Bernie looked up. “You know, it’s possible he got it wrong-that there isn’t anything here.”

“There must be. Emil came to Berlin for them. Why would he do that if there’s nothing in them?”

“Nothing you want, you mean.”

“Nothing he’d want either. I just read them.”

“That depends how you look at it. Want a theory?” Bernie paused, waiting for Jake to nod. “I think von Braun sent him.”

“Why?”

“It took about two weeks to round up the scientists after we got to Nordhausen. They were all over the place down there. Von Braun himself didn’t surrender until May second. So what were they doing?”

“I give up, what?”

“Putting their alibis in order.”

“That’s a DA talking. Alibis for what?”

“For being part of what you just read about,” Bernie said, nodding toward the building. “‘It wasn’t us, it was the SS. Look, it’s right here. They did everything. We’re just the eggheads.’ Might be a useful thing to have when people start asking questions. Which we did, after we got a look at their factory help. Von Braun was the team leader-he had the technical files, the real trump card. But these aren’t bad as a bargaining chip. Clean hands.” He held up his own. “‘Let’s shake and make a deal. Here are the specs and the drawings. Let’s make some rockets together. The rest of it-you can see, we weren’t responsible, it was SS.’”

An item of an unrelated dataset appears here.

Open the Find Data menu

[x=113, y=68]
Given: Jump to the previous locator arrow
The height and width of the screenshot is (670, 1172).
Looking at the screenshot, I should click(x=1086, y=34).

“But it was SS-it’s all there.”

“Then he was right to want them, wasn’t he? He’s even convinced you.”

“Come on, Bernie, they didn’t string anybody up. They were in Peenemunde until February-it says so in the files. How much could they know?”

“Everybody knew,” he said sharply, using his courtroom voice, making another case. “That’s what no one wants to believe. Everybody knew. Renate Naumann knew. Gunther knew. Everybody in this goddamn country knew. You think somebody who could get an SS car those last weeks didn’t know? They didn’t stop hanging people after February-they had to have seen it. Not to mention all the oth ers. They had forty camps for workers there, Jake, forty, and people were dying in all of them. They knew.“

“That doesn’t make them—”

“No, just accessories. You think they’re any better because they knew how to work a slide rule? They knew.” He stopped, dropping his prosecutor’s voice. “And I can’t touch them. Lucky for them the SS liked to take all the credit. So they’re off a very big hook. Worth coming to Berlin for, wouldn’t you say? Anyway, it’s a theory. Got a better one?”

“Then why send Emil? Why not some flunky?”

“Maybe he was the only one willing to go. He had a wife here.”

Jake looked away, then shook his head. “Except he didn’t come alone. There were two men with him. Why risk sending him?”

“He knew what to look for.”

Jake sighed. “So did Tully. He came here. There has to be something. And I’m missing it.”

Bernie shrugged. “You read the files.”

“Yes,” he said, then looked up. “But I’m not the only one. Keep my seat warm, will you? I’ll be back later.”

“Where are you going?”

“To get a second opinion.”

Shaeffer had moved from bed to chair, but the bandage was still in place, apparently itching now, because he was scratching himself when Jake walked in.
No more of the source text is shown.